--- Assigned task 1 ---
Read the commentary on the term cult and decide whether each statement below, (a) through (c), agrees with it. Answer yes or no for each and quote the words from the commentary that decide it. (a) The President of Fuller Seminary said that Mormonism is a cult. (b) Under the second use of the term, Christianity is a cult of Judaism. (c) The term cult has exactly two applications.
--- Assigned task 2 ---
Using the commentary on the term cult, answer questions (a) through (c) below, giving each answer on its own line marked with the same letter. (a) Which church is Pastor Jefferies with? (b) Which three examples of a religious system does the first application of the term list? (c) Which two groups would be considered cults of Christianity?

--- Excerpt provided ---
▼
The big question for the Republican Candidates this past week was, “is Mormonism a cult?” The reactions are varied from, “OH! Yes!” to “I’m not running for Theologian and Chief,” my favorite. Pastor Jefferies, First Baptist Church of Dallas, is taking a lot of heat for his words. And then there is the President of Fuller Seminary saying, “No, Mormonism isn’t a cult like Jehovah Witnesses and Hare Krishna.” What? How does that Make Jehovah Witnesses feel?
I think it is important to get some perspective and definition. The term cult can have at least three applications. First, it can relate to a religious system of a particular people. The cult of Judaism, the cult of Islam, the cult of Isis would all refer to a religious system with its respective customs, priests, and scripture. Sociologist often uses the term cult when they talk about ancient people and their respective religious systems.
The second use is directed toward those belief systems that break away from a larger religious group, having similar beliefs, yet, with major shifts on important doctrines. In this sense Christianity is a cult of Judaism. Jehovah Witnesses and Mormonism would be considered cults of Christianity. Some would even consider Islam a cult of either Judaism or Christianity or both. A case could be made that it is a completely different religion, but their roots with Abraham, their acceptance of certain facts of Christianity have strong connections.
▲
--- Given information ---
▼
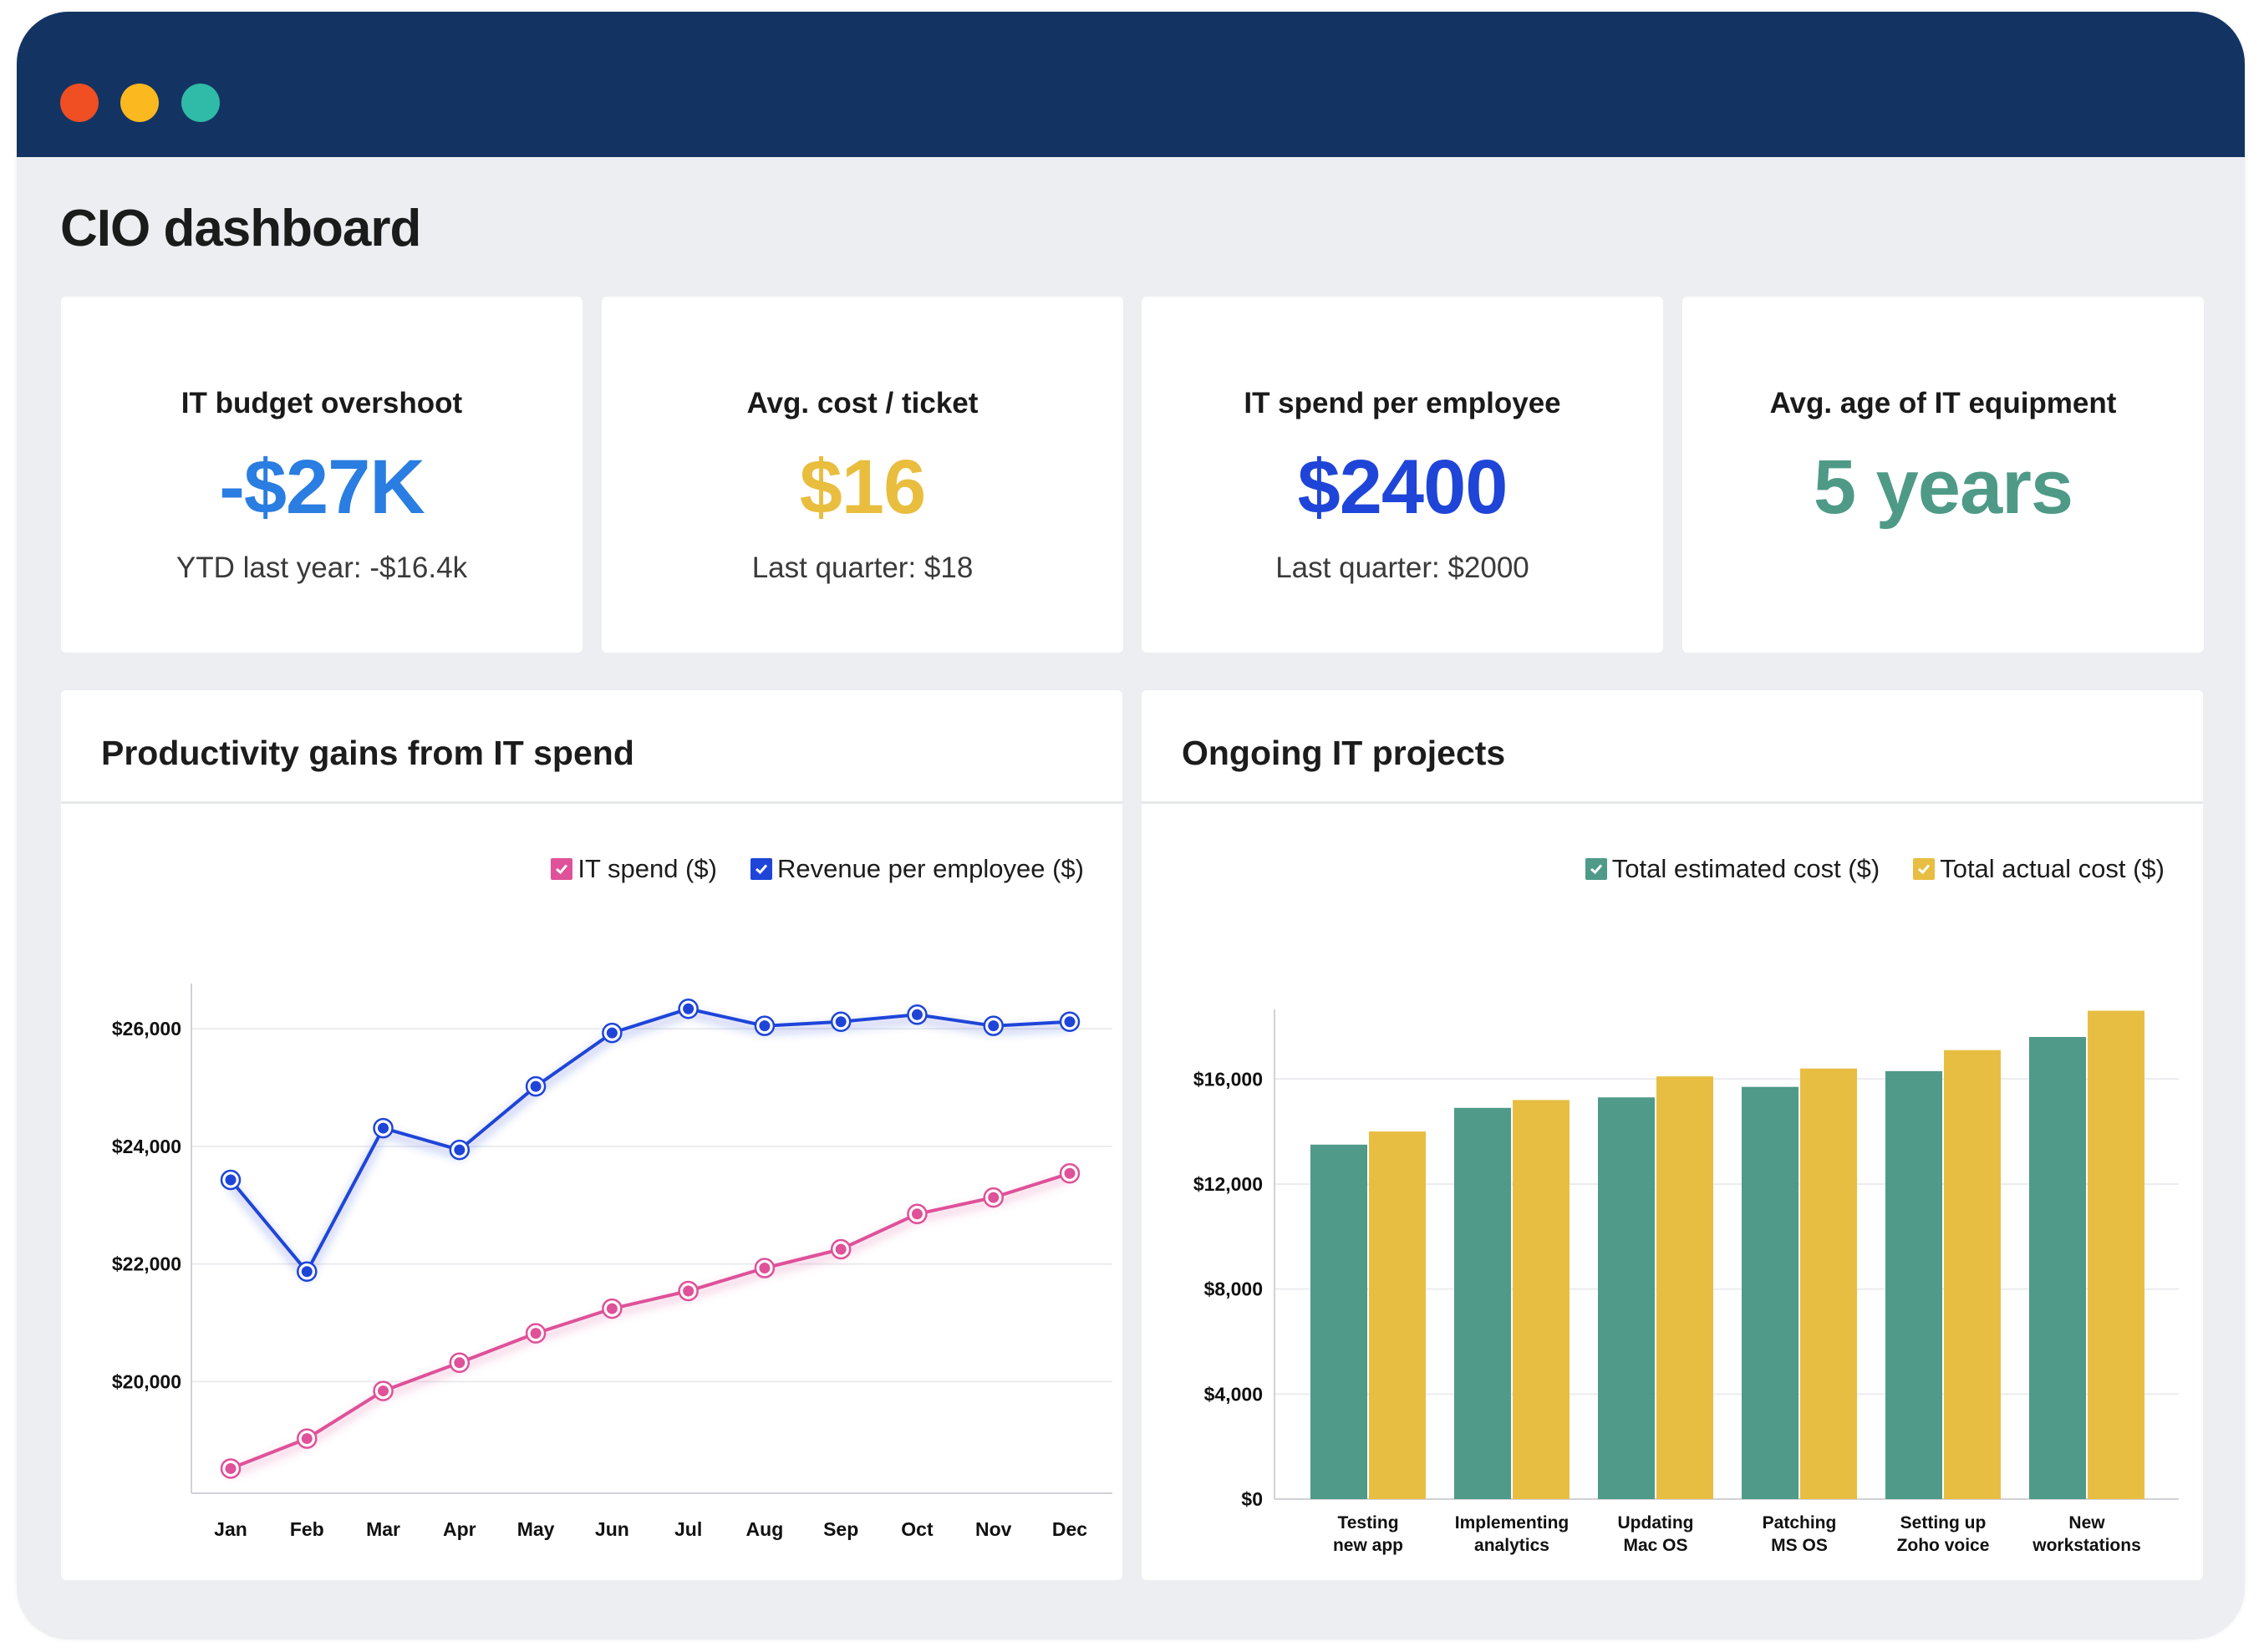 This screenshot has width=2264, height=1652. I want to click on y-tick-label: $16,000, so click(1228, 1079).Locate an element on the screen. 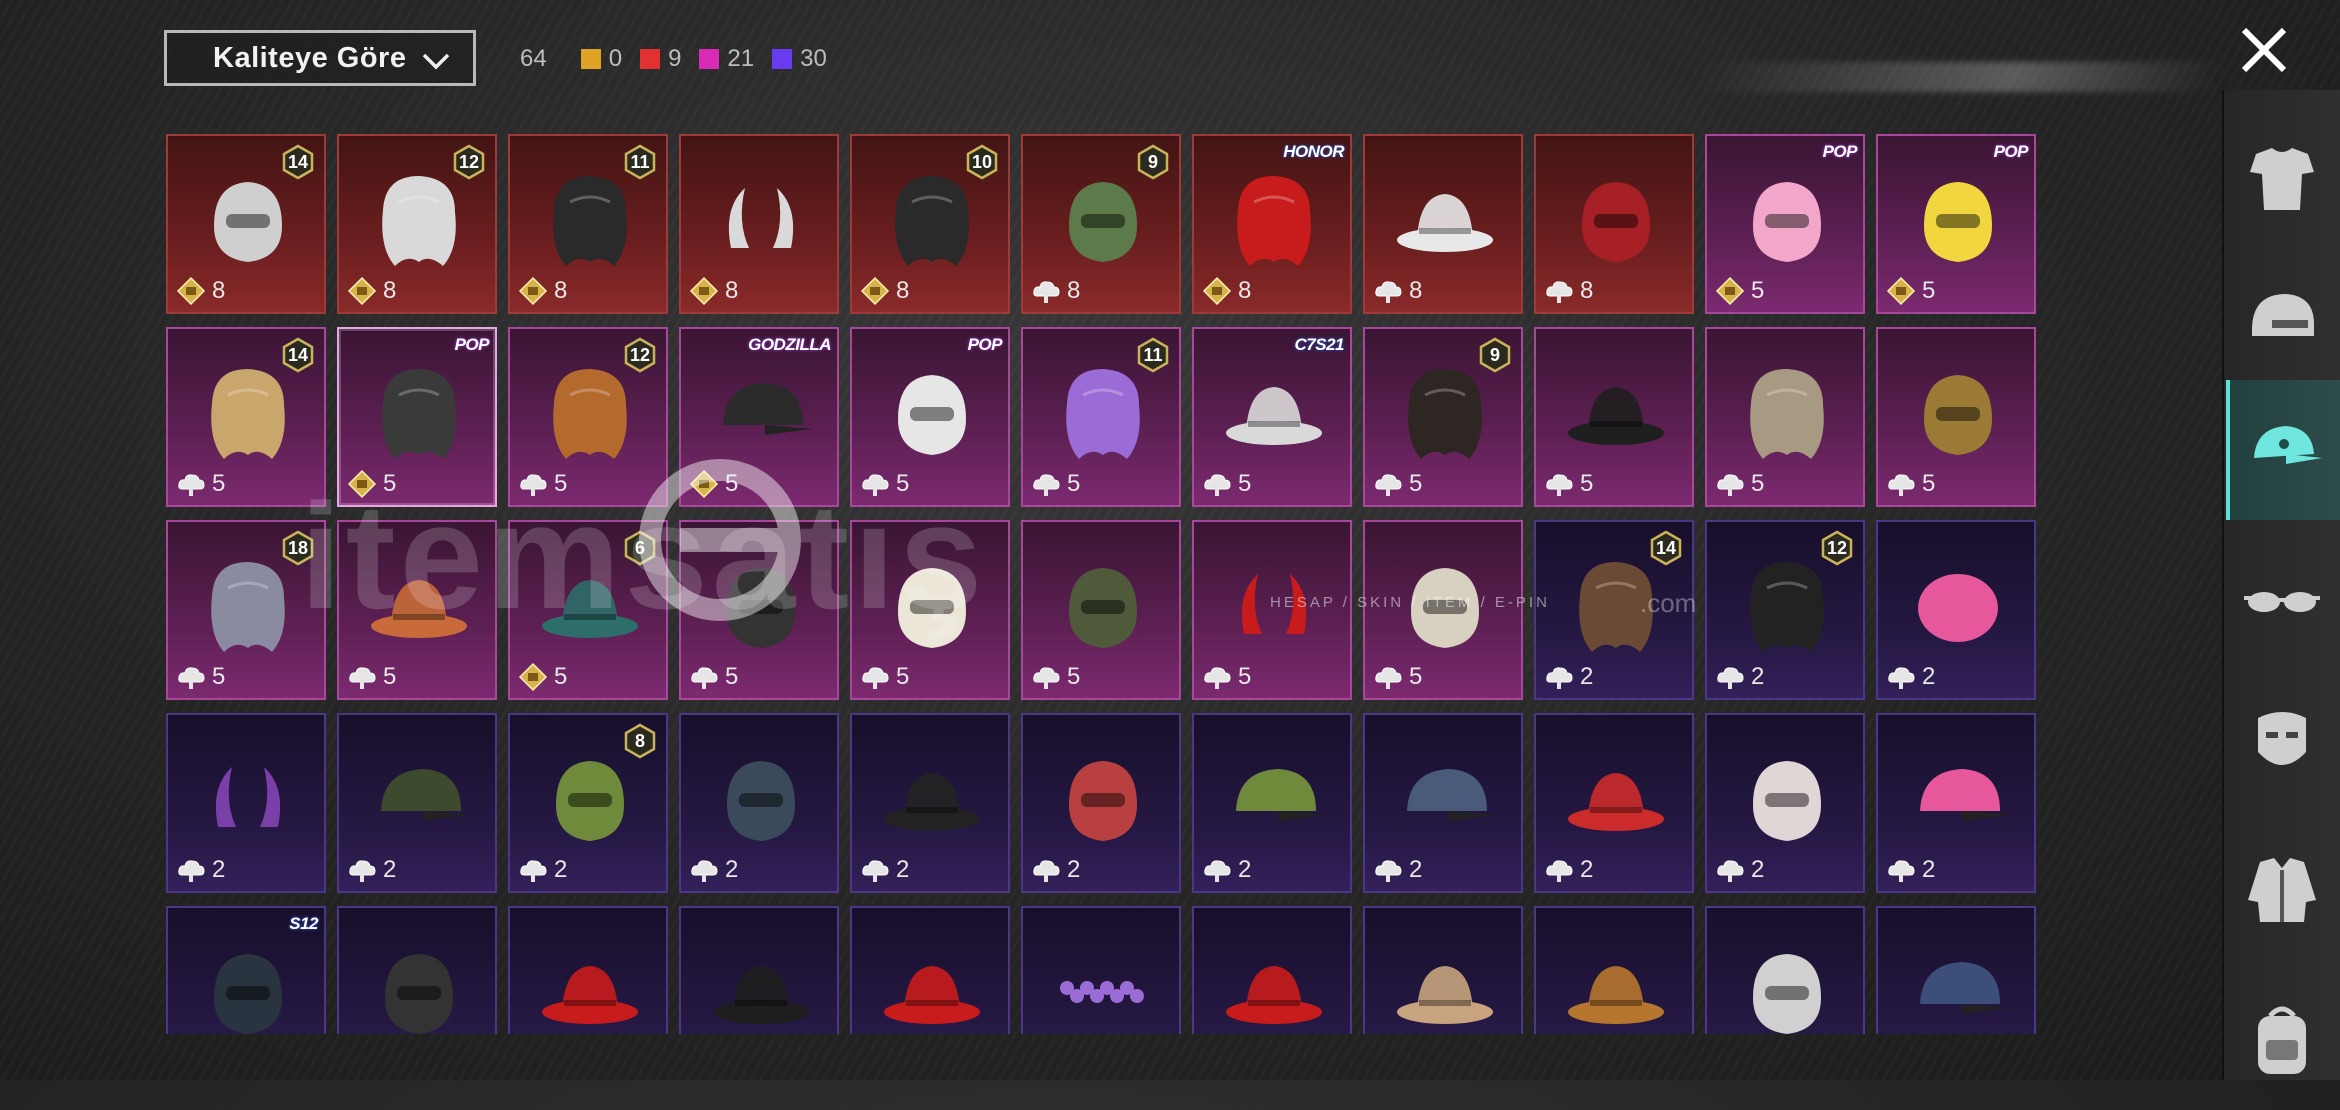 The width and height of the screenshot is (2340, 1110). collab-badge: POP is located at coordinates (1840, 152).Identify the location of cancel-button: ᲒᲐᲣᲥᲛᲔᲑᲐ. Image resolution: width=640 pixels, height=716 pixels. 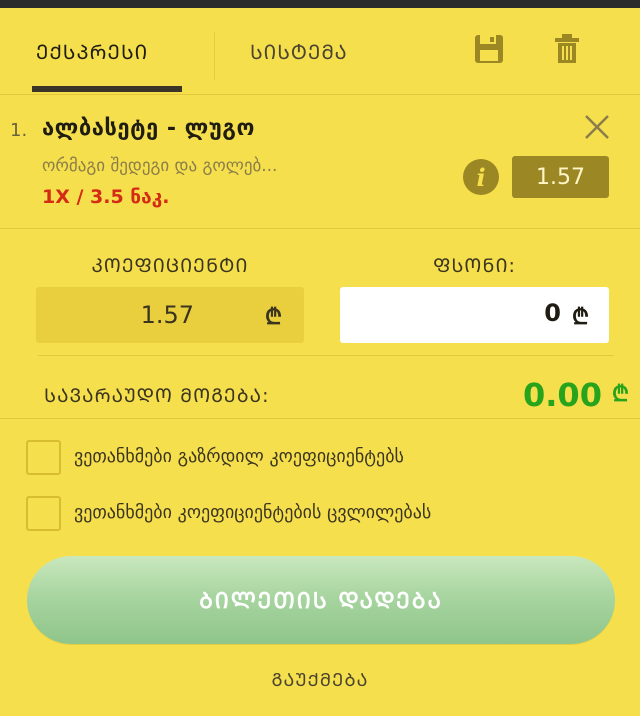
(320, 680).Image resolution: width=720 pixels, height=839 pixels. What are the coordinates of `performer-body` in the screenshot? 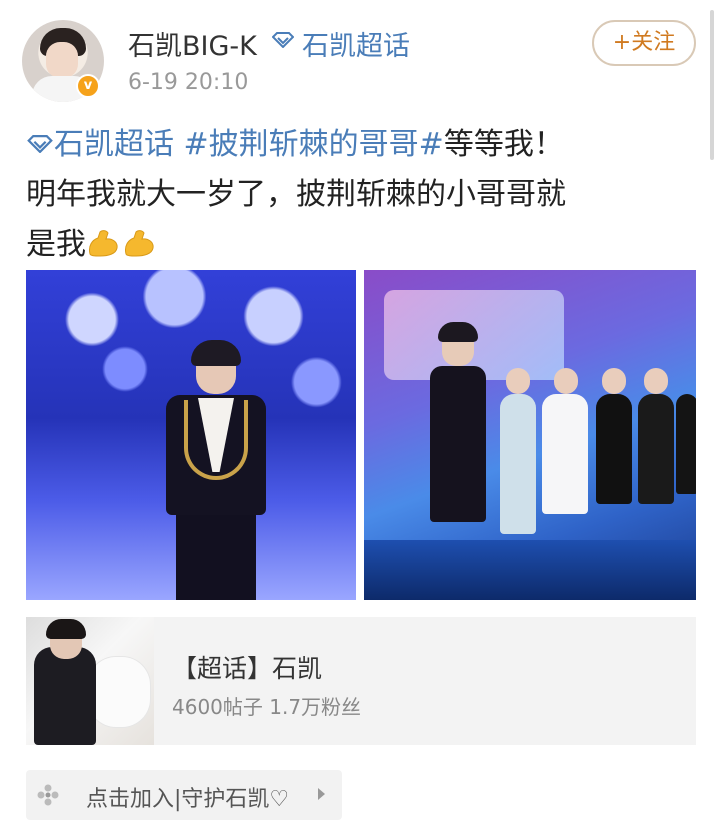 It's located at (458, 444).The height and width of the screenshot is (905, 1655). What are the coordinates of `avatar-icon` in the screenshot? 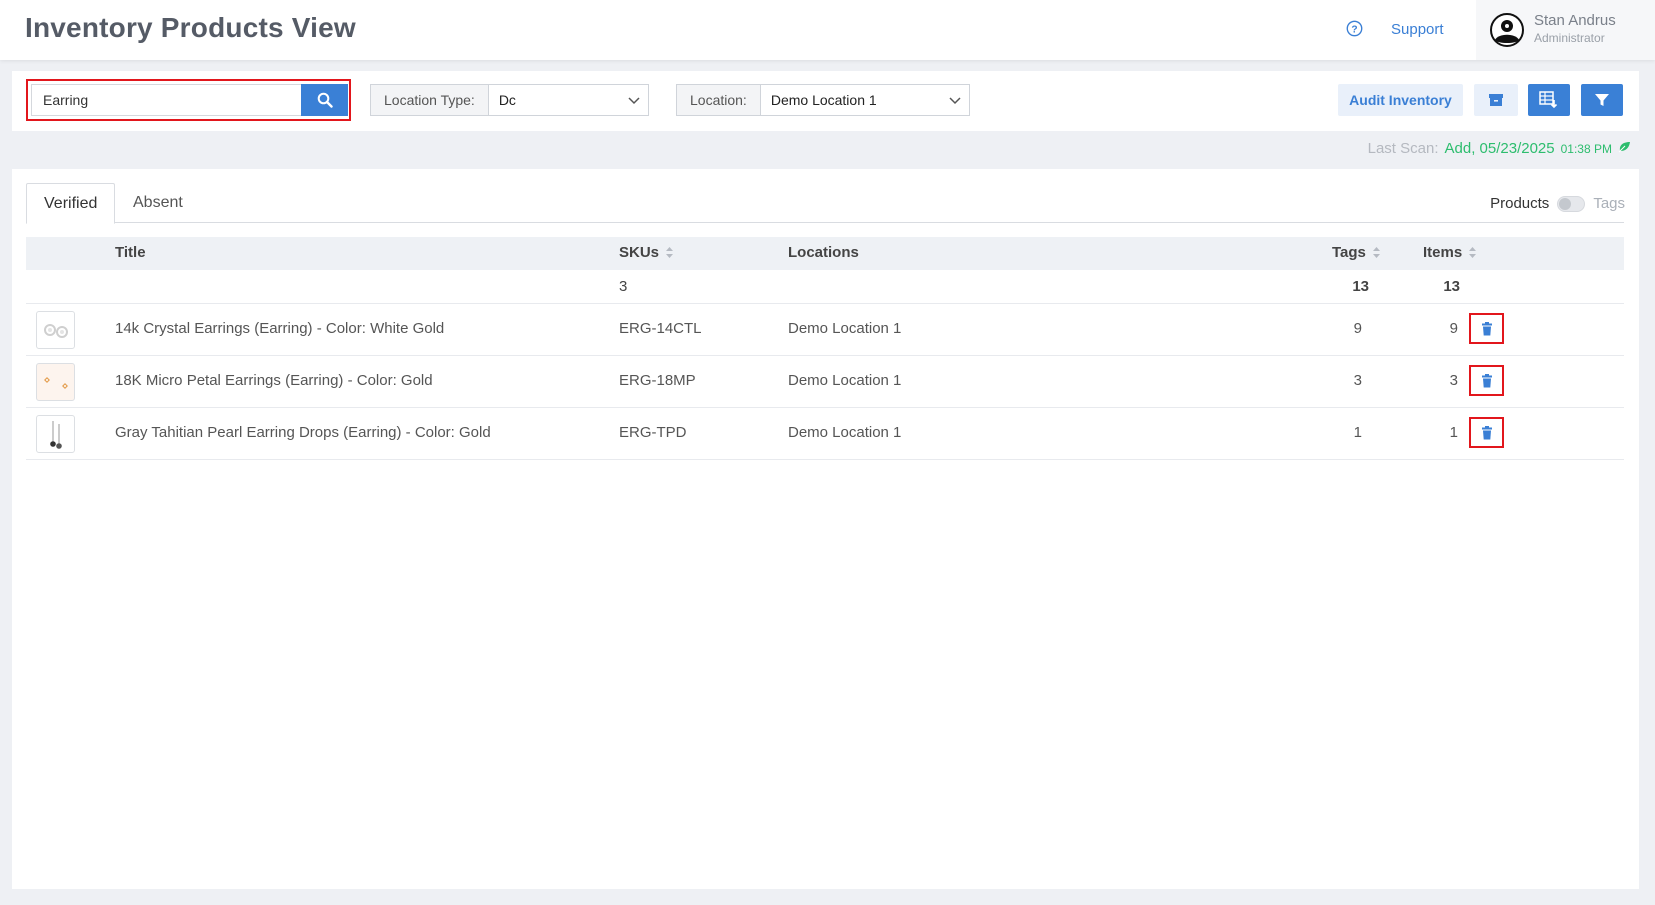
▲
--- Task output 1 ---
(a) No: "No, Mormonism isn’t a cult like Jehovah Witnesses and Hare Krishna."
(b) Yes: "In this sense Christianity is a cult of Judaism."
(c) No: "The term cult can have at least three applications."

--- Task output 2 ---
(a) First Baptist Church of Dallas
(b) The cult of Judaism, the cult of Islam, and the cult of Isis
(c) Jehovah Witnesses and Mormonism